Effect of Pathogen Inoculum, Antagonist Density, and Plant Species on Biological Control of Phytophthora and Pythium Damping-off by Bacillus subtilis Cot1 in High-Humidity Fogging Glasshouses. F. Berger, Department of Plant and Soil Science, Cruickshank Building, University of Aberdeen, Aberdeen AB9 2UD, UK, Permanent address: Institute für Pflanzenbau und Tierhygiene in den Tropen und Subtropen, Universität Göttingen, 37000 Göttingen, Germany; Hong Li(2), D. White(3), R. Frazer(4), and C. Leifert(5). (2)(3)(4)(5)Department of Plant and Soil Science, Cruickshank Building, University of Aberdeen, Aberdeen AB9 2UD, UK; (2)Permanent address: Department of Biology, Yunnan Normal University, Kunming, Yunnan 650092, PR China. Phytopathology 86:428-433. Accepted for publication 20 February 1996. Copyright 1996 The American Phytopathological Society.

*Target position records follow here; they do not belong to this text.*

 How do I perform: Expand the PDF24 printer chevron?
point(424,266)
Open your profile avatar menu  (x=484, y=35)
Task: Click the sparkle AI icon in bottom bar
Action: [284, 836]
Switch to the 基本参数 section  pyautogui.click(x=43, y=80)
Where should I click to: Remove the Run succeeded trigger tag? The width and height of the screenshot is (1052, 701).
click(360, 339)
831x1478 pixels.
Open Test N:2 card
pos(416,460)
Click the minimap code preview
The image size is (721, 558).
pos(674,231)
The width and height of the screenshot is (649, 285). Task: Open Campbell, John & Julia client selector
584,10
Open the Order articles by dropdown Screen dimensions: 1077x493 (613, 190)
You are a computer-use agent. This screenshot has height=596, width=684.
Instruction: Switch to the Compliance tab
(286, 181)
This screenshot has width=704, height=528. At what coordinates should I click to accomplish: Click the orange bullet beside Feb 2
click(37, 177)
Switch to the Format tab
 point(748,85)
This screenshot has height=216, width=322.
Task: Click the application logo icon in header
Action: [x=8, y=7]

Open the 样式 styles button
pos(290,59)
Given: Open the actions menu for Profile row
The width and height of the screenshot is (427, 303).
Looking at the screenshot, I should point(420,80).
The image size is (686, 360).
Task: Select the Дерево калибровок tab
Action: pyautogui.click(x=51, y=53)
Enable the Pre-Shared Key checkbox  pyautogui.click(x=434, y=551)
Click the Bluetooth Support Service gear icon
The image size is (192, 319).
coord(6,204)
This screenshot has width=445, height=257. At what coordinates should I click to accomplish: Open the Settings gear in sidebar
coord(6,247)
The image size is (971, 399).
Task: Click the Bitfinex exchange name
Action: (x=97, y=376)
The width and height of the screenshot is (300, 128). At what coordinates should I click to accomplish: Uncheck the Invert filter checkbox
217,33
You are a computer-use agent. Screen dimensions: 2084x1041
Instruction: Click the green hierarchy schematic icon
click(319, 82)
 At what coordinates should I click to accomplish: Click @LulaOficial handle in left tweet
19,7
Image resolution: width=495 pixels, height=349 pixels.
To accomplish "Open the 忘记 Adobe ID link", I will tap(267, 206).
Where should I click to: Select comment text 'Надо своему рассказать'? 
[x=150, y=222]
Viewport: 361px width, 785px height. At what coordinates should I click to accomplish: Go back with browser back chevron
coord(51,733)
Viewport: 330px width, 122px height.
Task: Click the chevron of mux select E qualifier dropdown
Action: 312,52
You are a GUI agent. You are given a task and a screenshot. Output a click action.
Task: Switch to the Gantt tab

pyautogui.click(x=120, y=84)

DOI: 10.1094/Phyto-86-428.

Bacillus subtilis Cot1 prevented Phytophthora and Pythium damping-off of Astilbe, Photinia, and Hemerocallis microplants and conventional Brassica seedlings under high-humidity conditions in fogging glasshouses. With Photinia, biocontrol activity was similar to that of the commercial fungicide metalaxyl when the antagonist concentration applied to roots was ≥3 × 105 CFU/g root fresh weight (RFW) and fungal inoculum was ≤102 oospores per g of peat. B. subtilis Cot1 colonized the developing root system of Photinia microplants and Brassica seedlings growing in peat substrate during the 28-day in vivo acclimatization period in the fogging glasshouse. With inocula of 4 × 106 and 3 × 105 CFU/g RFW, spore numbers remained between 105 and 106 CFU/g RFW in the older sections of the root system and between 104 and 105 CFU on root-tip sections. B. subtilis Cot1 application slightly reduced damping-off on Daphne plants. Poor persistence on Daphne roots and suppression of B. subtilis Cot1 by spent media of Daphne tissue cultures suggests that poor biocontrol activity was due to the release of inhibitory compounds by Daphne roots.

Additional keywords: micropropagation, plant tissue culture.